Many significant developments in statistics occurred in the past century. Thomas Bayes, Pierre Simon Laplace, and Carl Gauss notably developed probability theory, a foundational component of statistics, between the 17th and 19th centuries. Unlike the theoretical nature of probability theory, statistics is an applied branch of science focused on data analysis

- The first step of any data science project is to explore data.
- Classical statistics focuses exclusively on Inference, which is a set of procedures to draw conclusions about large populations by studying small samples.
- New technologies, increased access to large datasets, and expanded use of quantitative analysis across various disciplines have driven this growth.

## What is Statistics?
- Statistics is a discipline that deals with methodologies to collect, prepare, analyze, and interpret conclusions from the data. You can mine the raw data to find patterns using statistical concepts.
- By combining statistical analysis with domain expertise, you can interpret these patterns and use the findings for decision-making in real-world situations.The ultimate goal is to create value for an organization.

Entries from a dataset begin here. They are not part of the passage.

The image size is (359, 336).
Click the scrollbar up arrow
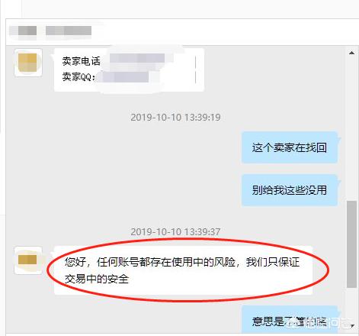point(351,53)
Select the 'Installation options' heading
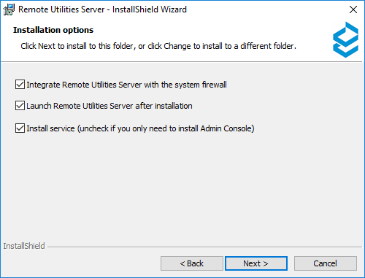 click(53, 30)
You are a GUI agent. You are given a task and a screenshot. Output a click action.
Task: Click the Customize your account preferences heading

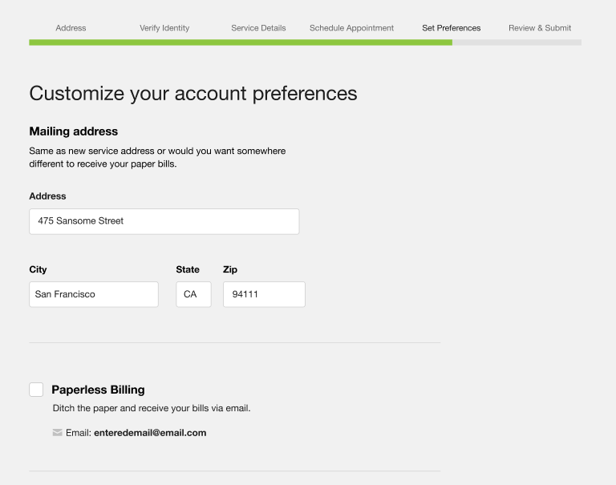point(193,93)
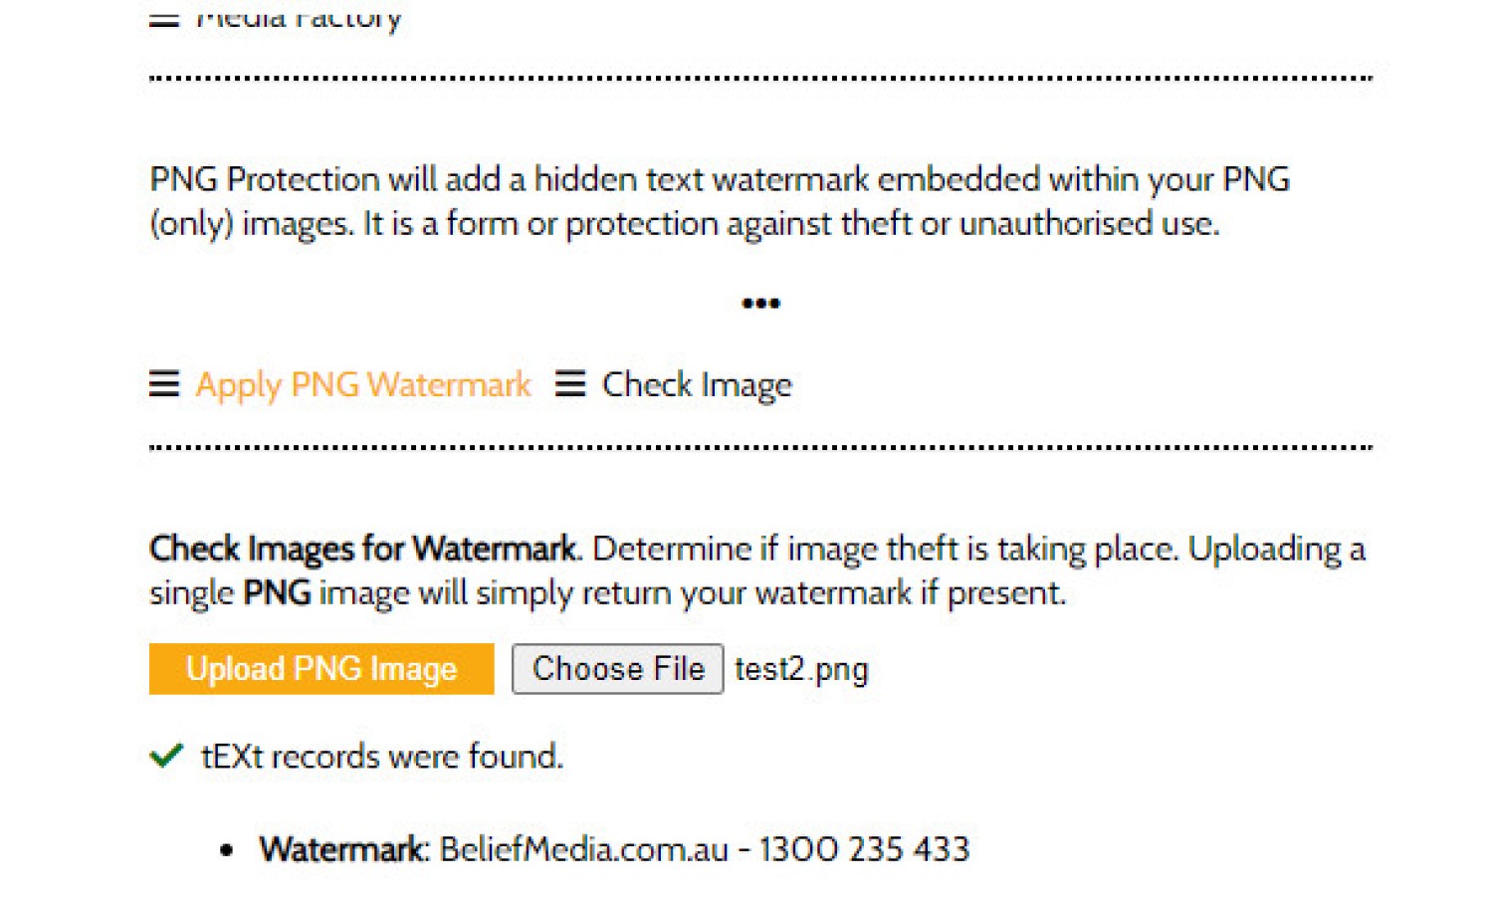Click the 1300 235 433 phone number
The width and height of the screenshot is (1493, 905).
click(x=864, y=849)
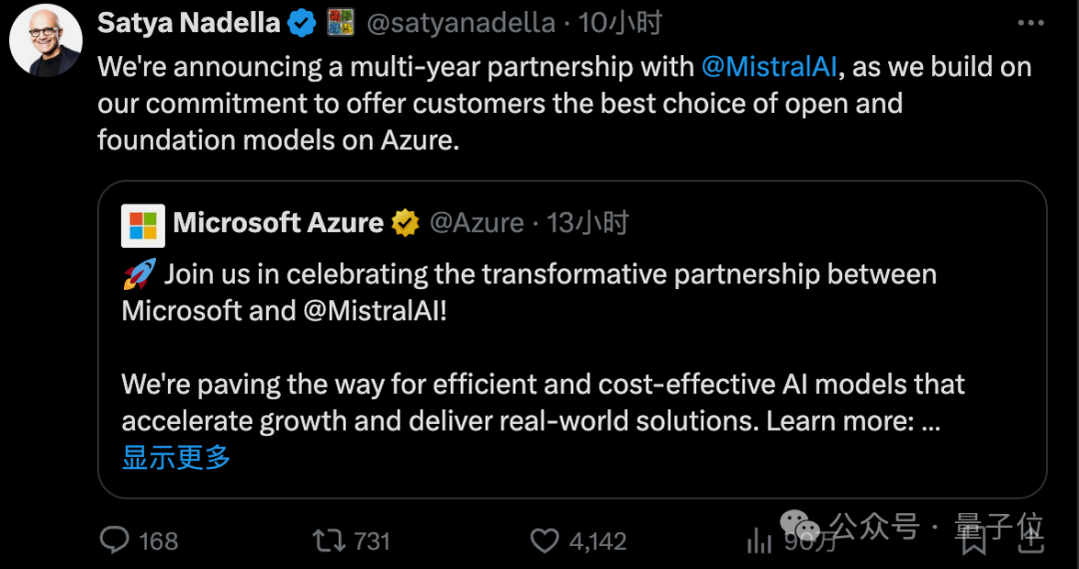
Task: Open the three-dot more options menu
Action: tap(1031, 23)
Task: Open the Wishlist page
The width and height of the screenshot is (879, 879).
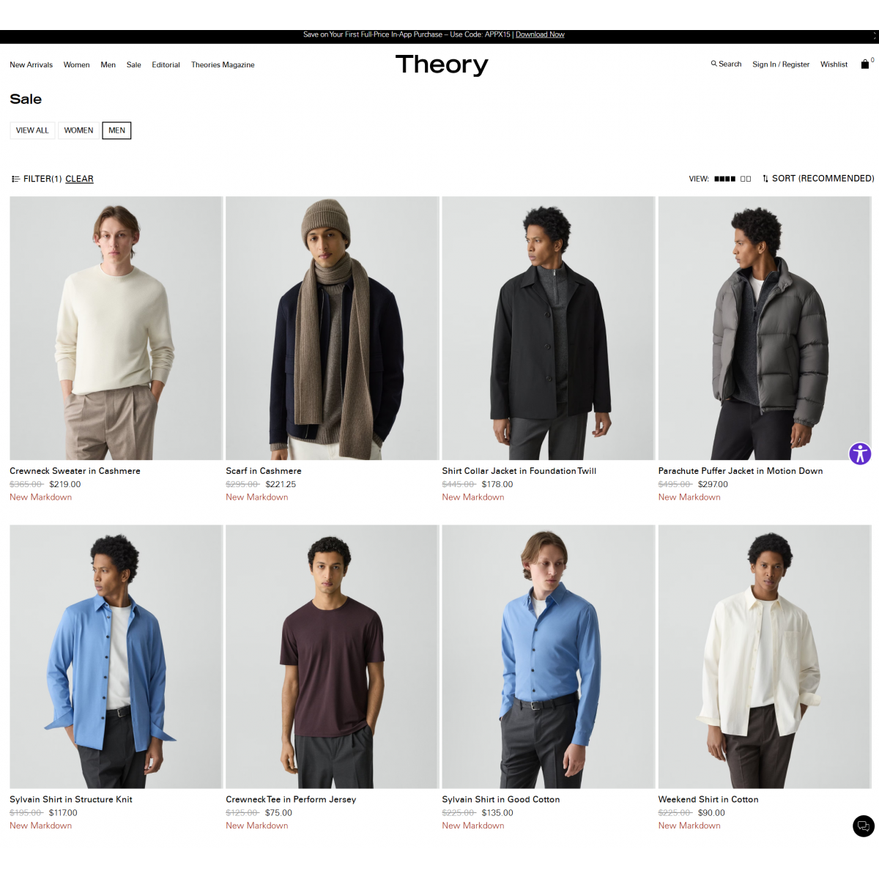Action: click(x=834, y=64)
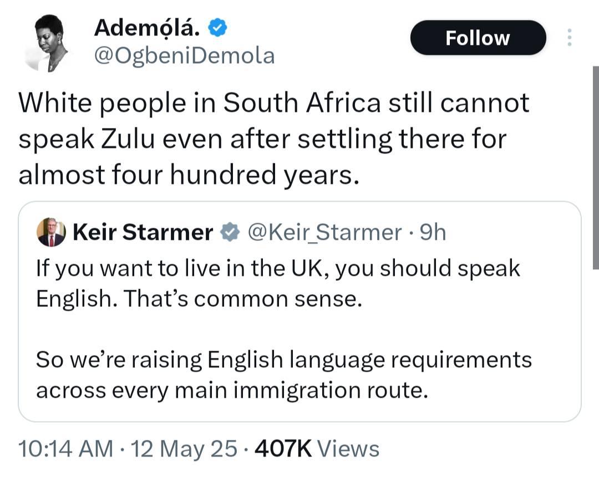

##  Statistics common terms
- Population and Sample: The population is the complete data pool from which a sample is drawn for further analysis. The sample is a subset of the population.
- Measurement and Sample Data: A measurement is a number or attribute calculated for each member of the population or sample. The measurements of the sample members are collectively called sample data. 
- Parameter: It is a characteristic of the population that you want to estimate or test, such as the population mean.
- Variable: A variable is something that can take on different values in the dataset.
- istribution: It refers to how sample data is spread across a range of values.

## Statistics Types 

- Descriptive Statistics: It is a branch of statistics that involves organizing, displaying, and describing data. It involves using numbers (numerical facts, figures, or information) to describe phenomena, a process referred to as descriptive statistics.

- Inferential Statistics: It is a branch of statistics that involves drawing conclusions about a population based on the information obtained from a sample taken from that population.

- Example: When estimating the number of automobiles produced in a month, you must consider the entire output as the population. Within this population, a subset of cars undergoes inspection for quality characteristics such as mileage per gallon of gasoline, forming a sample. The average mileage of all cars represents a parameter, while the average lifespan of the inspected sample is considered a statistic.

    - If you deal with descriptive statistics here, it will include the selection of a sample, the presentation of sample data as diagrams or tables, and the computation of the value of a statistic.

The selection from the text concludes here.